Driving Under the Influence of Cannabis: A Framework for Future Policy.

Author information

1
From the Department of Anesthesiology, Yale School of Medicine, New Haven, Connecticut.
2
Departments of Anesthesiology and Critical Care Medicine.
3
Physical Medicine & Rehabilitation, Johns Hopkins School of Medicine, Baltimore, Maryland.
4
Department of Anesthesiology, University of Maryland School of Medicine, Baltimore, Maryland.
5
Department of Anesthesiology, Neurology and Physical Medicine and Rehabilitation, Johns Hopkins School of Medicine, Baltimore, Maryland.
6
Department of Anesthesiology and Physical Medicine & Rehabilitation, Walter Reed National Military Medical Center, Uniformed Services University of the Health Sciences, Bethesda, Maryland.

Abstract

Marijuana is the most widely consumed illicit substance in the United States, and an increasing number of states have legalized it for both medicinal and recreational purposes. As it becomes more readily available, there will be a concurrent rise in the number of users and, consequently, the number of motor vehicle operators driving under the influence. This article examines the cognitive and psychomotor effects of cannabis, as well as current policy concerning driving under the influence of drugs. The authors performed a MEDLINE search on the epidemiology of cannabis use, its cognitive and psychomotor effects, and policies regarding driving under the influence of drugs. Twenty-eight epidemiological studies, 16 acute cognitive and psychomotor studies, 8 chronic cognitive and psychomotor studies, and pertinent state and federal laws and policies were reviewed. These search results revealed that marijuana use is associated with significant cognitive and psychomotor effects. In addition, the legalization of marijuana varies from state to state, as do the laws pertaining to driving under the influence of drugs.
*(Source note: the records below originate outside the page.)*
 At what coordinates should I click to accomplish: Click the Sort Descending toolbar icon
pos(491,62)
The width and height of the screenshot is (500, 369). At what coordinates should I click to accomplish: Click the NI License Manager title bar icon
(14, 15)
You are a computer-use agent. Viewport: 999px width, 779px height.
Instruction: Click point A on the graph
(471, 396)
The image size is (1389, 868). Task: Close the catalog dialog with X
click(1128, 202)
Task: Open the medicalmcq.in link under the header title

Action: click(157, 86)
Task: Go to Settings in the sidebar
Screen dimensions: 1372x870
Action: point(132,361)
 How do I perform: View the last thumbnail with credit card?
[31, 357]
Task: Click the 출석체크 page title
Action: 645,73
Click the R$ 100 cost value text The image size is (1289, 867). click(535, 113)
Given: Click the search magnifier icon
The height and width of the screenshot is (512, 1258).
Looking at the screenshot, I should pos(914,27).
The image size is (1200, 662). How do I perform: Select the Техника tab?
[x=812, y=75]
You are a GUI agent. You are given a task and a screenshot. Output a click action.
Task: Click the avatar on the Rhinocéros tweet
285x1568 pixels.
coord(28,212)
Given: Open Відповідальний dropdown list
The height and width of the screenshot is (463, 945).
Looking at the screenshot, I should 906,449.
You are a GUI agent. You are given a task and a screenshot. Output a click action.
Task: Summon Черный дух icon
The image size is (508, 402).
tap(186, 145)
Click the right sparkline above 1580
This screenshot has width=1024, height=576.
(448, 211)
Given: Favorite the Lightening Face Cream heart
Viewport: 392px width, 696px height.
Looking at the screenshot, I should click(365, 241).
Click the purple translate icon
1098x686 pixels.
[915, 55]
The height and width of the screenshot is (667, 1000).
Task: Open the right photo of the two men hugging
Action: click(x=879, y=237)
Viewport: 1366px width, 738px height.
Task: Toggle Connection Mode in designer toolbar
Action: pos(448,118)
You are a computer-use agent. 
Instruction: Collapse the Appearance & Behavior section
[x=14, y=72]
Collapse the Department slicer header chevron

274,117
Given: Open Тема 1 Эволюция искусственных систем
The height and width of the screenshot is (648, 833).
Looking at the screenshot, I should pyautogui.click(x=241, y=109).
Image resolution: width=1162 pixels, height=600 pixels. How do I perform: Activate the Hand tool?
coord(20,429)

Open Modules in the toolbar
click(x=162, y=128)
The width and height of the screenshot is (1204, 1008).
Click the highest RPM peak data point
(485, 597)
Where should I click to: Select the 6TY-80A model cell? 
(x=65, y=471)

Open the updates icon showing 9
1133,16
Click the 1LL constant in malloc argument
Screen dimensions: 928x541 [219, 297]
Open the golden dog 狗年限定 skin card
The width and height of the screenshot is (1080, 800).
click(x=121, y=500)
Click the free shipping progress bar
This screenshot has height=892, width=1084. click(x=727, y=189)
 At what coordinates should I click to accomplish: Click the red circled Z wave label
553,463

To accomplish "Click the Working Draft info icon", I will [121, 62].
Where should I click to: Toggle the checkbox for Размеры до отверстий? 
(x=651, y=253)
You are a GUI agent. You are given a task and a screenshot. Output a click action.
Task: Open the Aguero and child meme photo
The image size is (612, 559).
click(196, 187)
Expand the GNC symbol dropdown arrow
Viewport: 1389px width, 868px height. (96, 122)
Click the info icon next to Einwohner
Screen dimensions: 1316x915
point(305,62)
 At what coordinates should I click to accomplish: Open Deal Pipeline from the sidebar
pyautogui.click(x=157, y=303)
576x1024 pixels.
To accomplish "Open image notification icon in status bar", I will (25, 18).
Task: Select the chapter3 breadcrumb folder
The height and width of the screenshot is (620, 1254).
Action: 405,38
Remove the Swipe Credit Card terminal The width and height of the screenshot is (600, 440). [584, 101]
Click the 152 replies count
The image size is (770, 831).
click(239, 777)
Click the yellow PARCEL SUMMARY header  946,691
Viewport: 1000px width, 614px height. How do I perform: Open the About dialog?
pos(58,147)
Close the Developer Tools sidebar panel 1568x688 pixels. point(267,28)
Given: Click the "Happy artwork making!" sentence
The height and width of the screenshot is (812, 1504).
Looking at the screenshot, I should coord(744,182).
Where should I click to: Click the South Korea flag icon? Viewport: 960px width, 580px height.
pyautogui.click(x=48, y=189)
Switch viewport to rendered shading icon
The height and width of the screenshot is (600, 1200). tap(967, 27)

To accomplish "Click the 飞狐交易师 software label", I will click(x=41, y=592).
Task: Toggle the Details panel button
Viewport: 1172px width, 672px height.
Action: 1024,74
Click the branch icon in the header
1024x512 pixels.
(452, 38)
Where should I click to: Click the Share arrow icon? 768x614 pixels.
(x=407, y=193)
Marijuana is a commonly found illicit substance in motor vehicle operators driving under the influence of drugs. Current evidence shows that blood levels of tetrahydrocannabinol do not correlate well with the level of impairment. In addition, although acute infrequent use of cannabis typically leads to cognitive and psychomotor impairment, this is not consistently the case for chronic heavy use. To establish the framework for driving under the influence of cannabis policy, we must review the current published evidence and examine existing policy at state and federal levels.